・・・・・・・・・・・・・河辺啓二の旅行記(8)
「平成→令和」の連休を利用して家族旅行したが、今回最も印象に残ったのは長崎県の世界遺産「軍艦島」(正式名称は端島(はしま))だ。ここが世界遺産に登録されてから興味はあったが、今回やっと実際に観て島の地を踏み歩くことができた。

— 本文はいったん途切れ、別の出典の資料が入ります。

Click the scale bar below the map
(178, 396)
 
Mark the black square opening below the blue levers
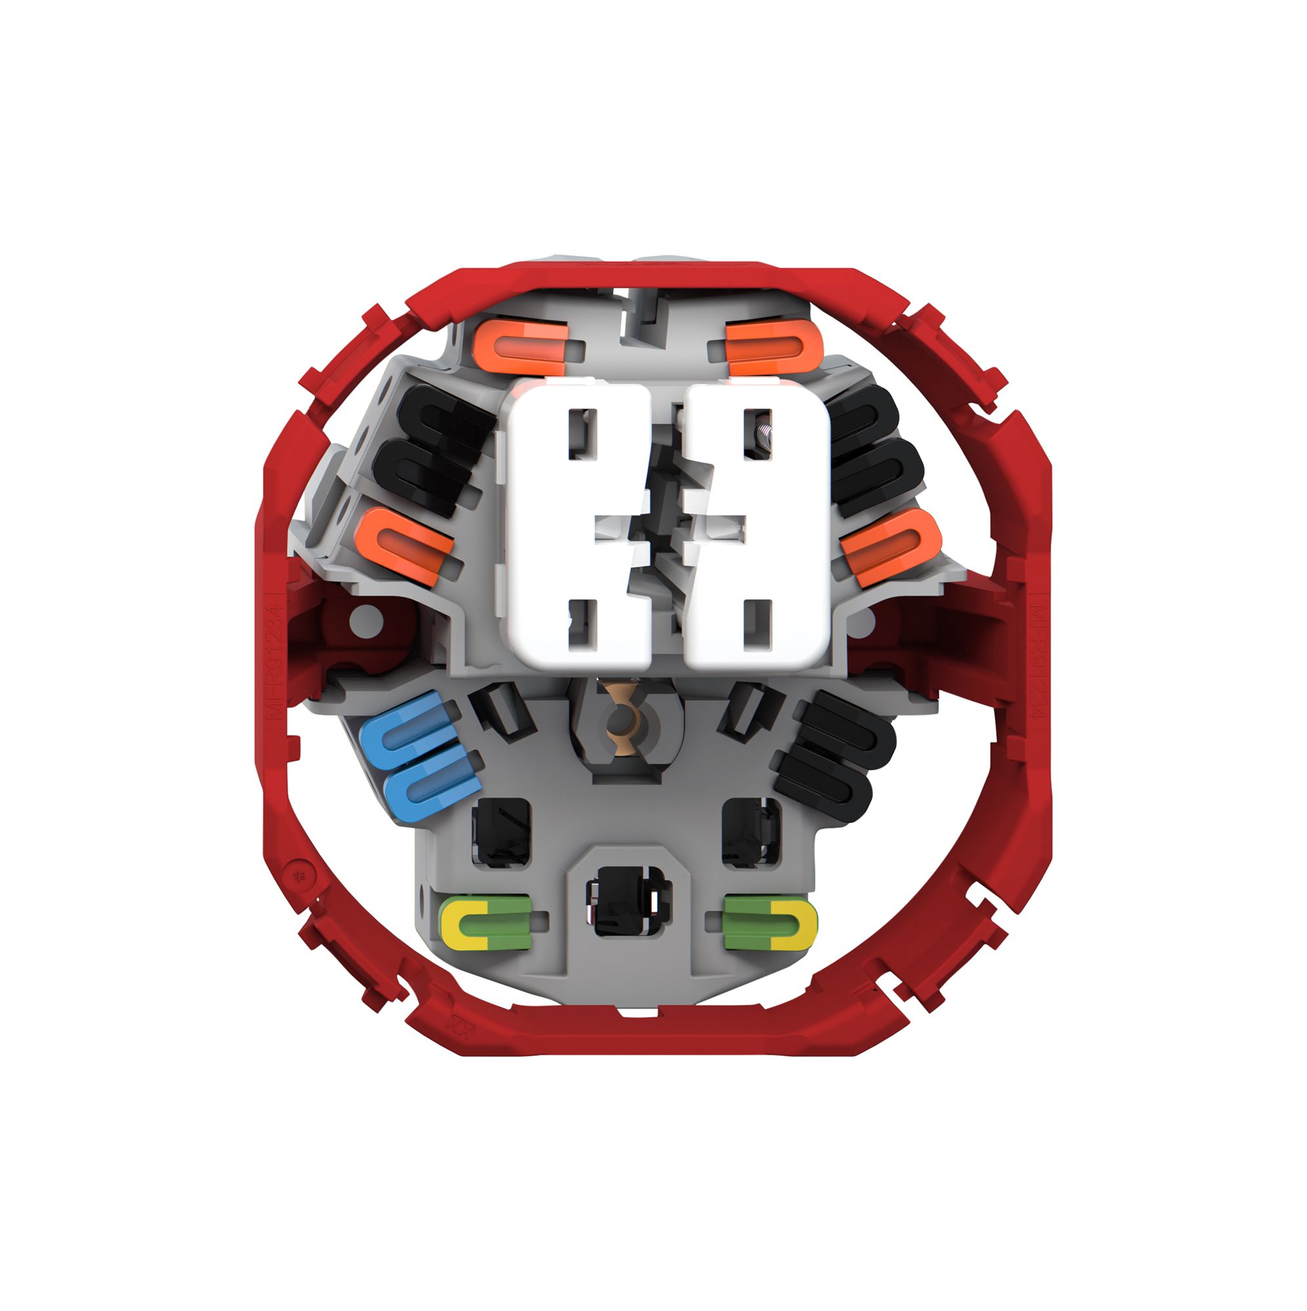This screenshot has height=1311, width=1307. pos(501,831)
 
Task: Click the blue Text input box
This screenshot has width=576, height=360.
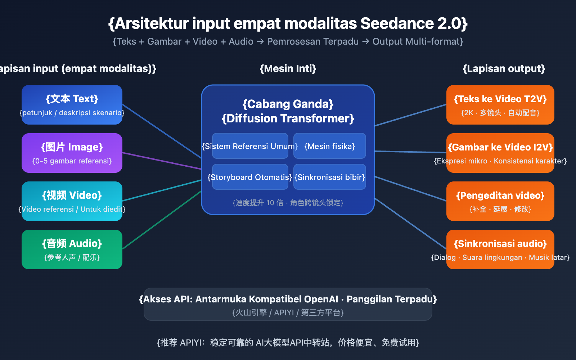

そもそも長崎県を訪れたのは何年ぶりだろう。愛媛県にいた中学生時代の修学旅行以来かな(ウン十年ぶり)。官僚時代、九州に出張で来たような覚えがあるが、何県を訪れたか記憶が定かではない。農林水産省というところは何しろ地方が行政の重きとなるので、北は北海道から南は沖縄(石垣島)まで日本全国いろんなところに出張させてくれた。その記憶も時の経過とともにあやふやになってしまった。
せっかく長崎県に来たからと、やはり世界遺産のグラバー園や大浦天主堂をも見学したが、運悪く、メインの旧グラバー住宅は工事中だった。
さて、軍艦島。常盤ターミナルというところから乗船、船に乗って、やがて軍艦島の見える箇所で周遊、その後上陸。そこの案内人(コンシェルジュ)が凄かった。「成人式は4回済ませました」という年齢にも関わらず、まさに矍鑠(かくしゃく)、背筋はピシっとし、すたすた歩き、また、マイク持っての解説がとてもおもしろく、上手。ここ軍艦島の炭鉱で働いていた人で今も観光案内している現役が2人いて、この方がそのうちの1人らしい。この素晴らしいガイドのお蔭で昭和30年代にタイムスリップした感があった。元の波止場まで戻るまで約3時間の楽しい「軍艦島ツアー」であった。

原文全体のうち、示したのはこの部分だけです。